EXERCISE TEXT
━━━━━━━━━━━━━━━━

¹⁵N¹⁸O₂-derived atoms were incorporated into NO₂-CLA primarily as mixed isotopologues at low ¹⁵N¹⁸O₂⁻ concentrations (¹⁴N¹⁸O¹⁶O-CLA and ¹⁵N¹⁸O¹⁶O-CLA), but became more extensively incorporated to form ¹⁵N¹⁸O₂-CLA when the concentration of ¹⁵N¹⁸O₂⁻ was increased (Figure 4b). Similar results were obtained when we added ¹⁵N¹⁸O₂⁻ to GSH in the presence of ^•NO and O₂, with lower ¹⁵N¹⁸O₂⁻ concentrations yielding mixed GSNO isotopologues and higher concentrations supporting more extensive formation of GS¹⁵N¹⁸O (Figure 4c). While ^•NO concentration had a minor effect on the relative yields of NO₂-CLA isotopologues, ¹⁵N¹⁸O₂⁻ incorporation into GSNO was favored at higher ^•NO concentrations, consistent with a predominant role for N₂O₃-mediated nitrosation under these conditions (Supplementary Fig. 6) ³.

━━━━━━━━━━━━━━━━

DATA TO EXAMINE
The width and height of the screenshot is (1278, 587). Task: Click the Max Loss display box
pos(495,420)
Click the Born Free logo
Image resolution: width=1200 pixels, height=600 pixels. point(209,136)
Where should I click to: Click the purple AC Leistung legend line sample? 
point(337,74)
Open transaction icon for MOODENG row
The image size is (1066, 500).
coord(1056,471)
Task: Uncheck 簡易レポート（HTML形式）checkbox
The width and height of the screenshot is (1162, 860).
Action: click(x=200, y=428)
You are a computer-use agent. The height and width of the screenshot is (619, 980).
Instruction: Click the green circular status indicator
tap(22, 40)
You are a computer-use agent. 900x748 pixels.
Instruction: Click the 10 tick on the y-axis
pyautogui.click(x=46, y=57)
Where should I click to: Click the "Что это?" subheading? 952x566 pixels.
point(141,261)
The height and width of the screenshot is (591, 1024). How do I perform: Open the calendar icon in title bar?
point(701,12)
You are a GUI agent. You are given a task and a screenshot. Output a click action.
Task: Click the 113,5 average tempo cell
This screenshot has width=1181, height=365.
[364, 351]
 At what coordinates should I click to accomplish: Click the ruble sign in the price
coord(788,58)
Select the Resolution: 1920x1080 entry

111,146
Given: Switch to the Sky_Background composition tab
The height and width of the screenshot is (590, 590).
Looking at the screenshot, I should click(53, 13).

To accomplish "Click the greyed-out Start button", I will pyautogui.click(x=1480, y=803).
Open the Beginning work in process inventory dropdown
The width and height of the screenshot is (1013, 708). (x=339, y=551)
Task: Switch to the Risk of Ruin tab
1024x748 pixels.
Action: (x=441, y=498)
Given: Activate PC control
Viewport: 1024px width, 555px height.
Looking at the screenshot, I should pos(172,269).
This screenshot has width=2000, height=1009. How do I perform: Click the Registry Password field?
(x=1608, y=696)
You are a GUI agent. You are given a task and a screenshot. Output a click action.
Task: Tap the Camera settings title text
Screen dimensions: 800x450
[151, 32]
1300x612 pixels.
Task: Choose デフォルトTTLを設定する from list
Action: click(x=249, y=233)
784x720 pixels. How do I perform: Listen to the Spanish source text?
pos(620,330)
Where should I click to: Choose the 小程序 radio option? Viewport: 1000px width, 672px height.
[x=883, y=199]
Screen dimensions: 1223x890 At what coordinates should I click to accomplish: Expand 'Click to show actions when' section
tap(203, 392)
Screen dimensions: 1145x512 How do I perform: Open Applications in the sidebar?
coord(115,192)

━━━━━━━━━━━━━━━━

TO DO
Extend the isotope-labeling text with new sentences that pick up after its final sentence. The material placed after the isotope-labeling text is separate from it.

WRITTEN ANSWER
N₂O₃ participates in NO₂⁻-mediated nitration reactions

The preceding results indicated that NO₂⁻ incorporation into NO₂-CLA and GSNO involved symN₂O₃. To assess whether N₂O₃ formation is required for NO₂⁻ incorporation into NO₂-CLA, we evaluated direct CLA nitration by ^•NO₂ gas and ¹⁵N¹⁸O₂⁻ in the absence of ^•NO. While ^•NO₂ mediated substantial NO₂-CLA formation, only a minor fraction of the products incorporated ¹⁵N¹⁸O₂⁻-derived atoms and no mixed isotopologues were detected (Figure 5a-b). Comparison of the relative yields of NO₂⁻- derived NO₂-CLA in the presence (Figure 2e-f) or absence of ^•NO (Figure 5b), indicated that the role of ^•NO in NO₂⁻-dependent nitration extends beyond ^•NO₂ formation. Additionally, we ruled out a potential role for NO₂⁺ in CLA nitration under our experimental conditions by using nitronium tetrafluoroborate NO₂BF₄ as a nitrating agent (Supplementary Fig. 7). These results are consistent with previous reports indicating that NO₂⁺ is an extremely short-lived species in aqueous solution due to preferential reaction with OH⁻ to generate NO^{3− 28,29}.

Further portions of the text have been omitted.